Der Konflikt entzündete sich am Mord an dem Sikh-Aktivisten Hardeep Singh Nijjar im Juni 2023. Nijjar, ein Befürworter eines unabhängigen Sikh-Staates auf indischem Staatsgebiet, wurde auf dem Parkplatz eines Sikh-Tempels in der kanadischen Provinz British Columbia erschossen aufgefunden. Die kanadische Polizei gab an, „Beweise“ für die Beteiligung der indischen Regierung an dem Mord und anderen Fällen von Einschüchterung und Gewalt gegen Sikhs in Kanada zu haben.
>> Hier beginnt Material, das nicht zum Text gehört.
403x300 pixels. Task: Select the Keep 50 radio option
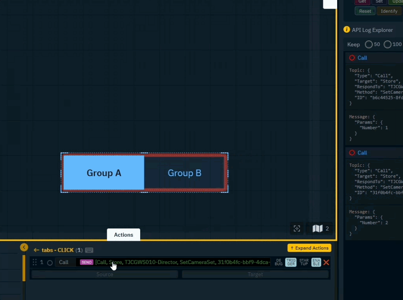(x=369, y=44)
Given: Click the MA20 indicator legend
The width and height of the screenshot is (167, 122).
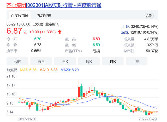Looking at the screenshot, I should 69,70.
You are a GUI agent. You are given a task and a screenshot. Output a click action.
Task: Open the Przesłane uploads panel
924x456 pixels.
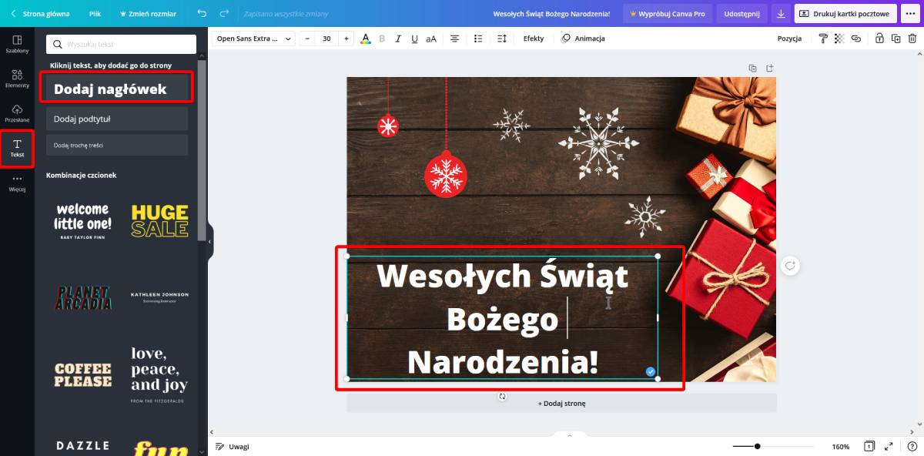17,112
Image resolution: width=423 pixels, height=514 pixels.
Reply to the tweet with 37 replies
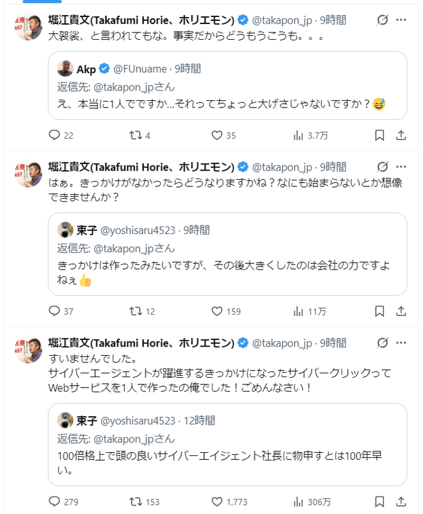coord(55,311)
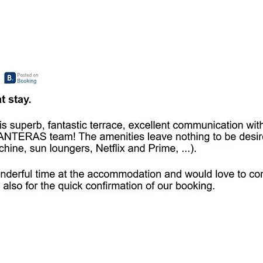Select the bold review title ending in 'stay.'
Screen dimensions: 263x263
15,100
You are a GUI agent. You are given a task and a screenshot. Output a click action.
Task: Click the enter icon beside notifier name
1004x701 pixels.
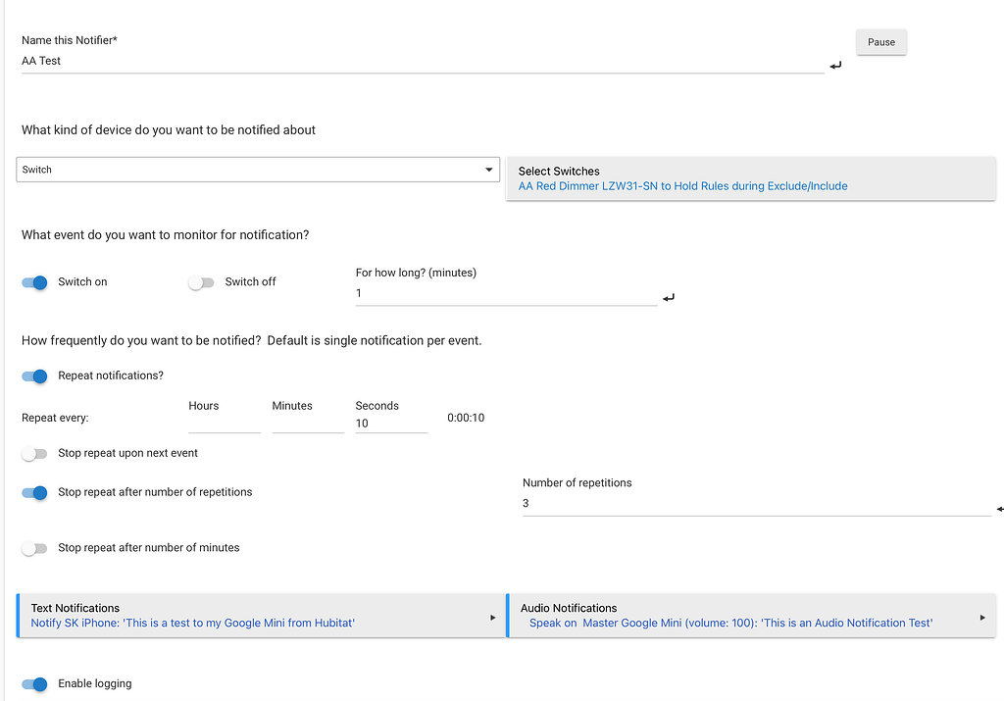click(835, 66)
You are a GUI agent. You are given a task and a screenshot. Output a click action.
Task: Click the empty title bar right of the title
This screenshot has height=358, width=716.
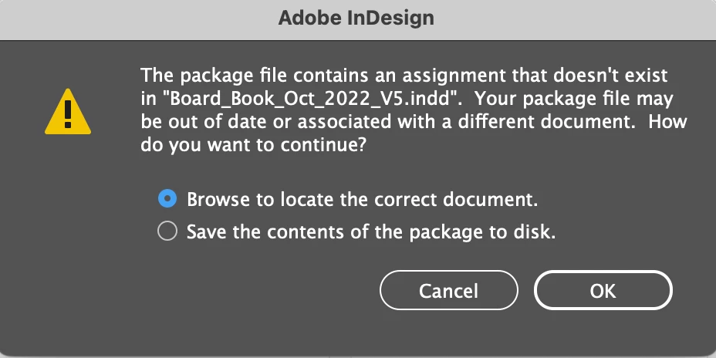click(579, 19)

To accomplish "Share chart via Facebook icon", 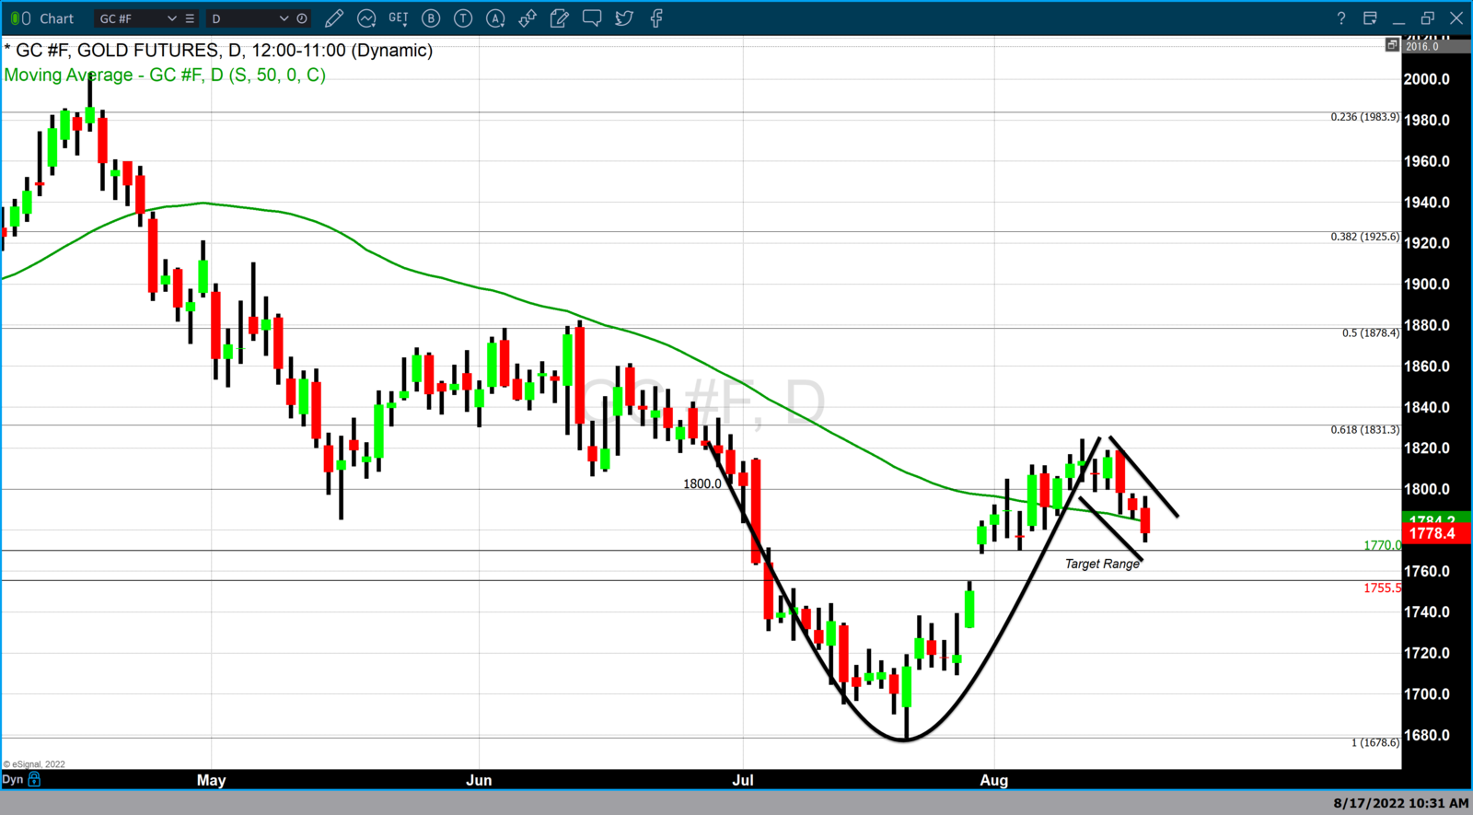I will [656, 18].

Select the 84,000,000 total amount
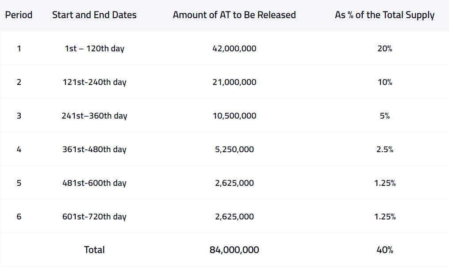point(234,250)
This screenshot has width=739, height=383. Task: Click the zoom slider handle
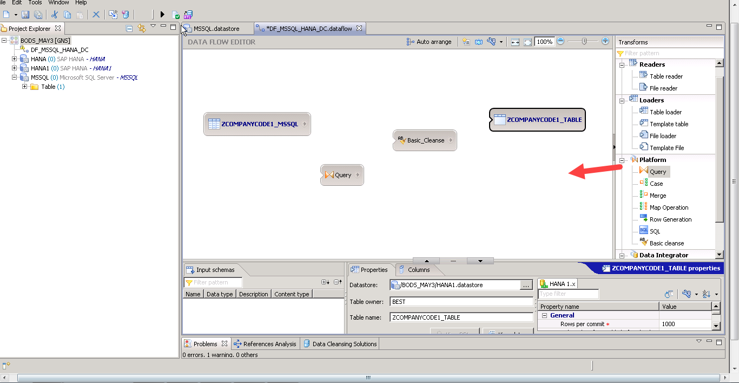[x=583, y=40]
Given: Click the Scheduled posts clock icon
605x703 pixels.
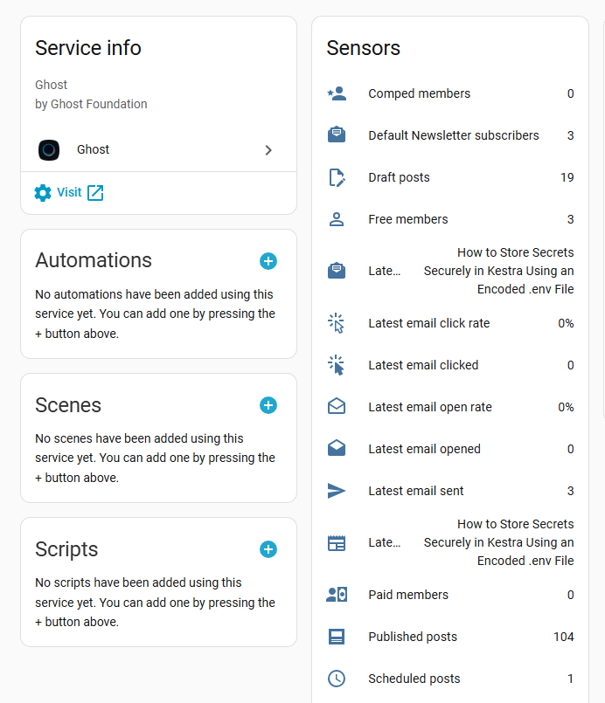Looking at the screenshot, I should coord(337,679).
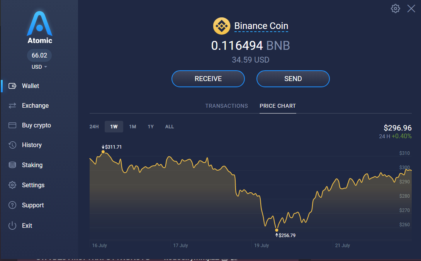Viewport: 421px width, 261px height.
Task: Click the Exchange arrows icon
Action: (x=12, y=105)
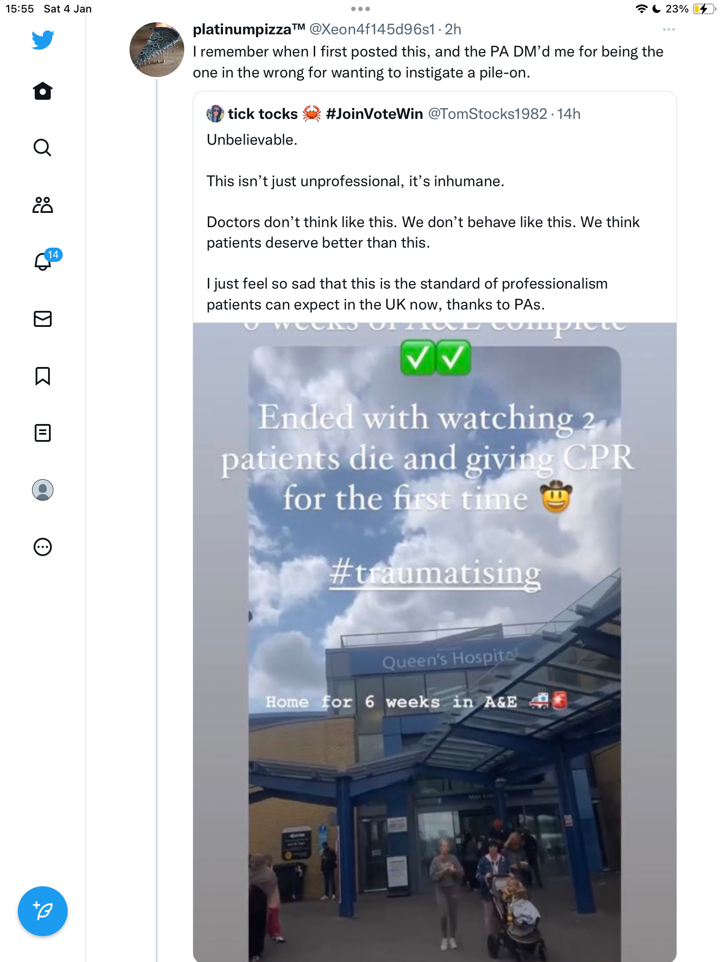721x962 pixels.
Task: Compose a new tweet button
Action: pyautogui.click(x=43, y=911)
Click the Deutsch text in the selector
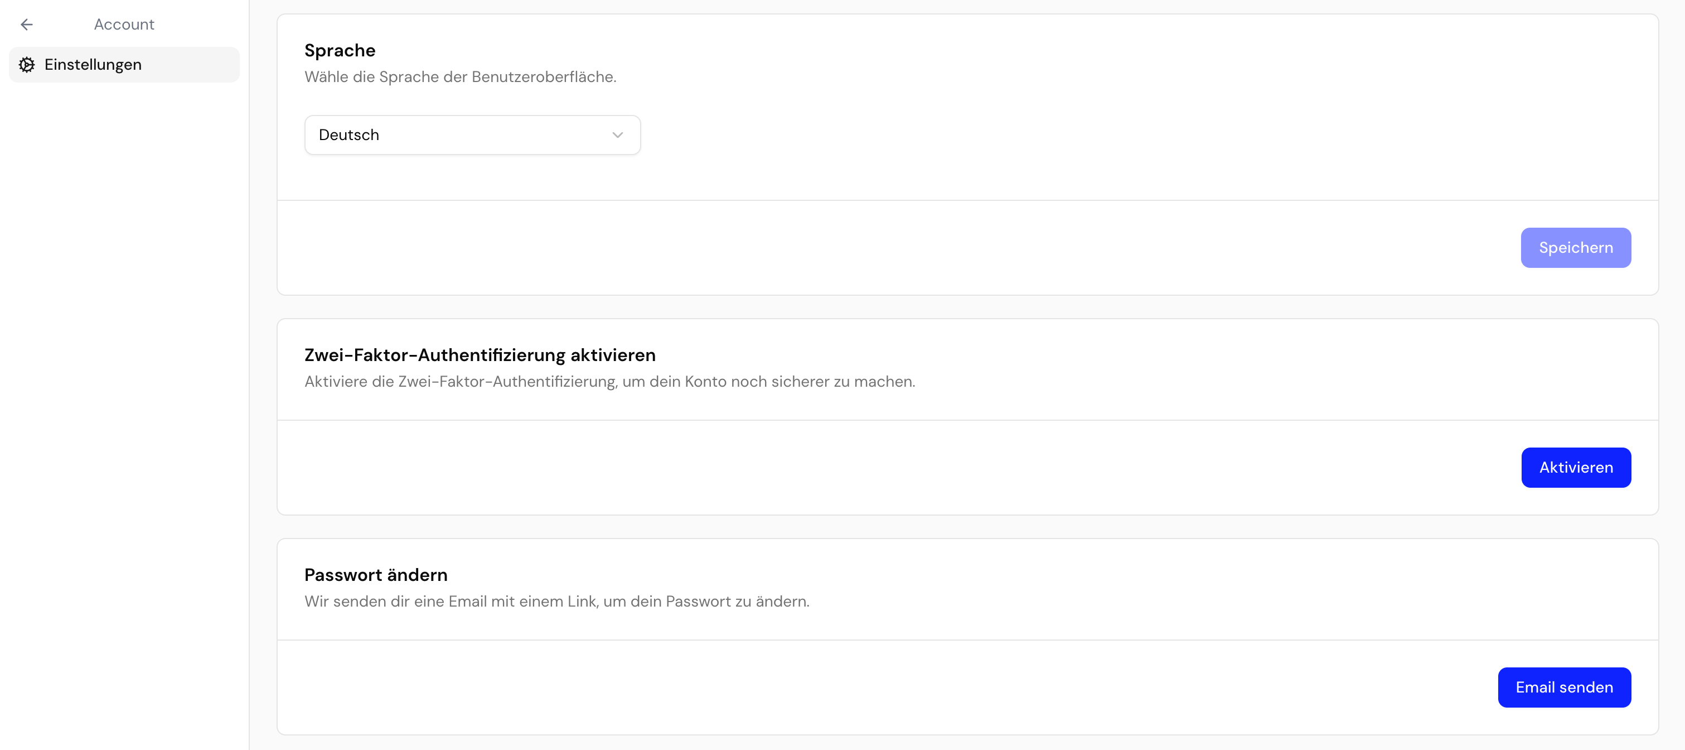 pos(349,135)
Die indische Regierung weist die Vorwürfe entschieden zurück. Das indische Außenministerium bezeichnete die Anschuldigungen als „absurd“ und warf Kanada vor, Sikh-Extremisten und Separatisten zu unterstützen. Indien erklärte außerdem, dass es kein Vertrauen mehr in die Fähigkeit der kanadischen Regierung habe, die Sicherheit indischer Diplomaten in Kanada zu gewährleisten.
Der Streit hat die Beziehungen zwischen den beiden Ländern schwer belastet. Kanada hat die Bearbeitung von Visaanträgen für indische Staatsbürger vorübergehend eingestellt, und es wird erwartet, dass der Handel und die Investitionen zwischen den beiden Ländern beeinträchtigt werden. Die Sikh-Gemeinde in Kanada, die größte außerhalb Indiens, hat mit Besorgnis auf die Entwicklungen reagiert und die kanadische Regierung aufgefordert, die Sicherheit ihrer Mitglieder zu gewährleisten.
Der Konflikt hat auch internationale Besorgnis ausgelöst. Die Vereinigten Staaten und das Vereinigte Königreich haben beide Seiten zur Zurückhaltung aufgerufen und eine friedliche Lösung des Streits gefordert. Die Vereinten Nationen haben ebenfalls ihre Besorgnis über die Eskalation zum Ausdruck gebracht und die Bedeutung des Dialogs betont.
Der Ausgang des Streits ist ungewiss. Es bleibt abzuwarten, ob Kanada Beweise für seine Anschuldigungen gegen Indien vorlegen kann und ob Indien bereit sein wird, mit Kanada zusammenzuarbeiten, um die Spannungen abzubauen. Der Konflikt verdeutlicht jedoch die Herausforderungen, die sich aus der Präsenz großer Diaspora-Gemeinschaften in einer globalisierten Welt ergeben, und die Gefahr, dass sich innenpolitische Konflikte zu internationalen Krisen ausweiten.